Assuming you are running a JRE that can support that much data in memory, then it will depend on what you intend doing with the data. You will need to store it in a collection of some kind - array, List, Set, Map.
But before you do that you should revisit your design to make sure you really need to have all that data in memory at once - is it possible to just load part of the data at a time. If so it means you will be less restricted on what machines your program will run on.
Once you've done that you need to read up on the collections I mentioned to decide which is most suitable for your needs.
Joined: Nov 30, 2010
Thank you so much for your promt reply. Let me explain you in detail. So that you can guide me if possible
RAM: 3 GB
I have around 20000(around 1 or 2 million records in each file) files with coulmn A and another file with columns A and B (this is like lookup file). So now i have to iterate through all those 20000 files and column A has to be replaced with column B(from the look file). This is the requirement.
I am looking for the option that does not requires to load data to database.
Thanks in advance
Stuart A. Burkett
Joined: May 30, 2012
So it sounds like the only thing you need to keep in memory is the lookup file. You then just read each of the other files in line by line. For each line you make the required changes and then write it out to a temporary file. Once you've processed every line in the file, you delete it and then rename your temporary file to the name of the original file.
Joined: Nov 30, 2010
Yes. I need to keep only that look up file which is around 3GB. is it possible?
Balasubramaniam Muthusamy wrote:Yes. I need to keep only that look up file which is around 3GB. is it possible?
A 3Gb lookup file?
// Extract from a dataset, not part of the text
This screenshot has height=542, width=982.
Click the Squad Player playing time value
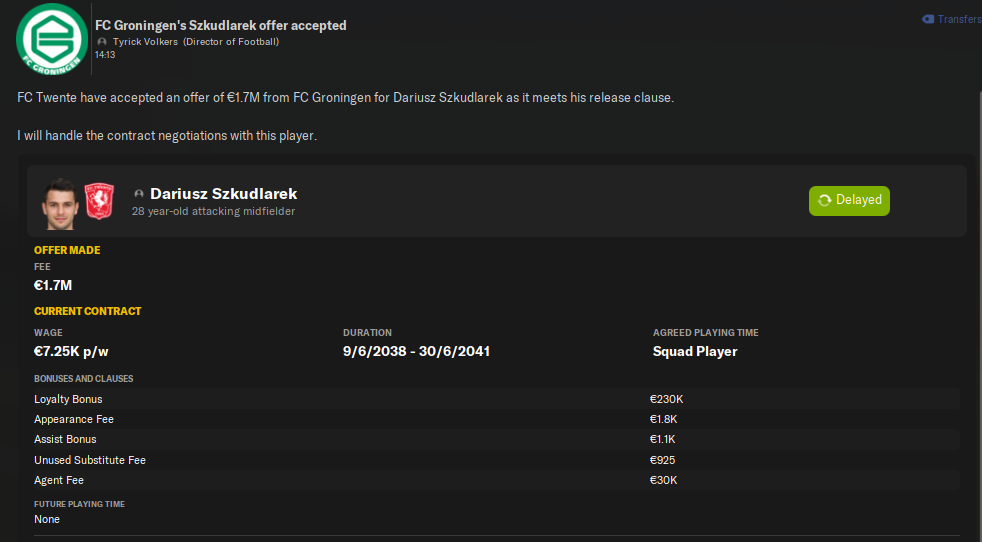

Even assuming it's text (which it probably shouldn't be), I would reckon a 20,000 line lookup file would fit into a few meg.
Methinks your problems start a lot further back than this.
Why on earth would anyone keep 20,000 files around to support a system? Especially ones of that size?
The only possible reason I can think of is that it's independently distributed and that this is some sort of 'batched' update involving temporary files, or some "database" made up of a bunch of redundant copies of "data"; in which case why not just bite the bullet and implement a proper one?
Isn't it funny how there's always time and money enough to do it WRONG?
Articles by Winston can be found here
I think it also depends on whether this is a one-off run, or something you need to run daily/hourly/weekly....
If it's a one-off, you could read in part of the lookup file, process the 20,000 data files, then read the next chunk. You'd need logic to handle interruptions, but I think those would be solvable. so write it, and let it go for as long as it takes.
alternatively, you could process one of the 20k files in its entirety. you'd write the changes to a .tmp file. Then, when you complete the lookup file, you rename the .tmp to the original name. by looking at timestamps, you could figure out which had been done and which hadn't. If the job is killed, the .tmp file can be discarded, and you would restart on the untouched source file...
Sure, this will take a while, but what do you expect when you have 20,000,000,000 records to process against a 3GB file...
There are only two hard things in computer science: cache invalidation, naming things, and off-by-one errors
Joined: Nov 30, 2010
Thank you so much for all your replies.
This is just one shot fix and not going to run anymore. My lookup file has around 125 million records. is there any way we can split into chunks fo data and process them? I am also looking for is there any kind of index option or RandomAccessFile?
Balasubramaniam Muthusamy wrote:This is just one shot fix and not going to run anymore.
Hmmm. Hate to say, but I've heard that before.
My lookup file has around 125 million records. is there any way we can split into chunks fo data and process them? I am also looking for is there any kind of index option or RandomAccessFile?
Sure, there are plenty of splitter utilities out there; or you could simply write one yourself (possibly better if the "splitting" is dependent on the data you're working on) and run it before your main update. Perl or awk are also very good for that sort of stuff.
But like I said before, from the little you've given us to go on, I suspect your problems start long before this. It just sounds 'off'. And unless you fix that you're probably doomed to repeat this exercise.